That's not so easy because of the constraint. Stan only allows homogeneous
constraints on parameters. So what you need to do is break the data
down into an array of constrained-above and an array of constrained below
values. Say their counts are N1 and N2, then you'd have:
real<lower=0,upper=1/thres> rscale_upper[N1];
real<lower=1/thres> rscale_lower[N2];
Then just sample without the (1 - outcome[i]) and outcome[i] indicators in
two separate loops.
The values N1 and N2 and rscale_upper and rscale_lower can all be
calculated in Stan.
Coding this the way you did in Stan is very inefficient because all
the functions get calculated.
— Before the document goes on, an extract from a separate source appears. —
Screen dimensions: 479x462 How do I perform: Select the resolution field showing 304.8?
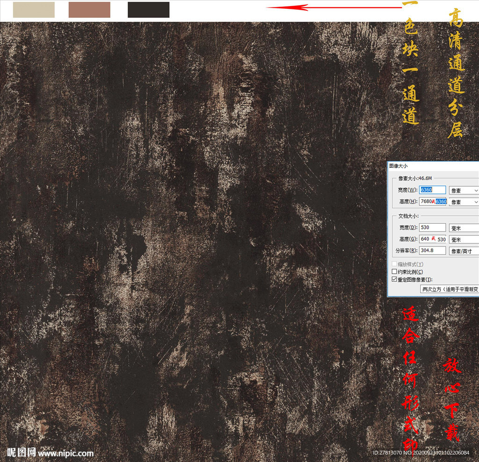point(433,250)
Instead of:
> lp__ <- lp__ + log( (1-outcome[i]) * inv_gamma_cdf(1/thres,rscale[i]*shape1,shape1) + outcome[i] *
> (1-inv_gamma_cdf(1/thres,rscale[i]*shape1,shape1)) );
you would have wanted (if you didn't have to break rscale in two
because of the constraints):
if (outcome[i])
lp__ <- lp__ + log(1 - inv_gamma_cdf(1/thres,rscale[i]*shape1,shape1));
else
lp__ <- lp__ + log(inv_gamma_cdf(1/thres,rscale[i]*shape1,shape1));
For arithmetic stability, you also want log1m(z) instead of log(1 - z)
everywhere.
- Bob